Two hurricane-strength tropical cyclones have made landfall in Yemen in the past week. Last Tuesday, Cyclone Chapala made landfall in mainland Yemen, the first such landfall on record. On Sunday, Cyclone Megh made landfall on the Yemeni island of Socotra as the equivalent of a category three hurricane. That is not normal.
Cyclone Megh formed hot on the heels of the late Cyclone Chapala, with the latter barely having time to fall apart before the former started to rev its engines. Megh came into existence very near to where Chapala developed, and it followed a similar, extremely rare path toward Socotra. Whereas Chapala’s eyewall grazed Socotra as it made a hard-right turn toward the populous Yemeni city of Al Mukalla, Megh made landfall on Socotra and continued toward the west.
Megh is the second hurricane-strength cyclone to strike Yemen in the past week. If the fact that, until last week, no hurricane-strength storms had ever hit Yemen since reliable records began in the 20th century isn’t enough perspective, consider that a hurricane hasn’t made landfall in Florida since Wilma came ashore ten years ago last month.
Thankfully, unlike Chapala, Cyclone Megh rapidly fell apart as it turned toward mainland Yemen, degenerating into little but some showers and clouds swirling into the Arabian Peninsula. However, Socotra wasn’t so lucky.

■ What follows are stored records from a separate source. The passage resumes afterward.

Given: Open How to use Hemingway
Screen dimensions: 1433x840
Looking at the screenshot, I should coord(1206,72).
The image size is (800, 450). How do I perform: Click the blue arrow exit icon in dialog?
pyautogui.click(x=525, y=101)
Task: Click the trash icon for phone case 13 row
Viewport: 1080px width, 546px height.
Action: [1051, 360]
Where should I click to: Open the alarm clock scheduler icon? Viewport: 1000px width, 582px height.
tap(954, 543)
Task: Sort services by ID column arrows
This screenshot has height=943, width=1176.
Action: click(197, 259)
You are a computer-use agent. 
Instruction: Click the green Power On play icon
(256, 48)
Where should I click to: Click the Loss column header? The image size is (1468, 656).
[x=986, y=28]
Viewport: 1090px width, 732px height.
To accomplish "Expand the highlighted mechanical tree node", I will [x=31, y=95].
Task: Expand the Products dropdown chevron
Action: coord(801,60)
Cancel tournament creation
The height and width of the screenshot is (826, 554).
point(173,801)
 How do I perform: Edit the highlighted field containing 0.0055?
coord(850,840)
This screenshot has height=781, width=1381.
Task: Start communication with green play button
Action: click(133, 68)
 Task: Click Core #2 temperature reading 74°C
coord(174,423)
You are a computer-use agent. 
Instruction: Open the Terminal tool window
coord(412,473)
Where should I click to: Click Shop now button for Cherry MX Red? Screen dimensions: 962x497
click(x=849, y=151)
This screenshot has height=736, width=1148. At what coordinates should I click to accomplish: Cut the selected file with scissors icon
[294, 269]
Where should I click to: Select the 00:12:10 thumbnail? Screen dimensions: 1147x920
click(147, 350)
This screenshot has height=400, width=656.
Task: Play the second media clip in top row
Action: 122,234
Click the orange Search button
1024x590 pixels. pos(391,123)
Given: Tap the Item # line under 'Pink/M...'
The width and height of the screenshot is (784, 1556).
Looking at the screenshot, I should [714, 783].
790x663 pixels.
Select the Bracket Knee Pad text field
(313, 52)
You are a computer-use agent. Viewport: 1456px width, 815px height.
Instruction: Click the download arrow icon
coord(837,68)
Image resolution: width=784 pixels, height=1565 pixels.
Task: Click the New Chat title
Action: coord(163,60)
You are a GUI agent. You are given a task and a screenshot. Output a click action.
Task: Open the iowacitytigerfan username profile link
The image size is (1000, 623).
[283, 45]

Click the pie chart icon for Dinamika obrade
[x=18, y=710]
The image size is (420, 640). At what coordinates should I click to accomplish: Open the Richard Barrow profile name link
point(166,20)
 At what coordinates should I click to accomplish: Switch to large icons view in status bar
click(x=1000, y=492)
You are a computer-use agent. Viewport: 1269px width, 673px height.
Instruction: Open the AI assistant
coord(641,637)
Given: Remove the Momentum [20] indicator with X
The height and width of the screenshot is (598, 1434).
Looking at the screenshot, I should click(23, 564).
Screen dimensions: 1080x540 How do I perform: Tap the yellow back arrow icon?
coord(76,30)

Socotra serves as home to tens of thousands of people, most of whom live on the northern coast where Cyclone Megh made landfall on Sunday. The BBC reports that 18,000 people were displaced and hundreds of homes were destroyed when Chapala made landfall last week, and Megh made landfall an even stronger storm than the one that struck on November 3.
The Arabian Sea sees several tropical cyclones every year—some of which reach hurricane strength—but it’s rare for them to make landfall stronger than a tropical storm or depression. Both Chapala and Megh took advantage of low wind shear, ample moisture, warm ocean waters, and favorable steering currents to take these rare and remarkably identical paths.
Hurricane-strength tropical cyclones rarely make landfall on the Arabian Peninsula due to the very dry desert air that usually chokes storms before they can reach land. Only a couple of these cyclones have come ashore on the Arabian Peninsula since reliable records began in the 20th century—Cyclones Gonu (2007), Phet (2010), and Chapala (last week) are the only storms to strike there in recent history with winds equivalent to those found in a hurricane. Gonu and Phet both made landfall on the far eastern tip of neighboring Oman.
Socotra taking two strikes from two different cyclones in one week is an impressive and unprecedented feat just by virtue of the island’s tiny size, let alone the region’s tropical cyclone climatology. Socotra is only about 1,500 square miles in size—just a little bigger than Rhode Island—and it has a relatively arid climate, only seeing about ten inches of rain in a normal year, which is roughly on par with San Diego, California.
The odds of one cyclone striking this tiny point in a vast, normally arid region of the world are pretty small, and the odds of two such cyclones achieving this feat are astronomical. Before this month, the last storm to make a direct landfall on Socotra was an unnamed storm known as “12A” back in October 1972 (track map shown above), which weakened to a tropical storm before making landfall close to where Megh came ashore on Sunday.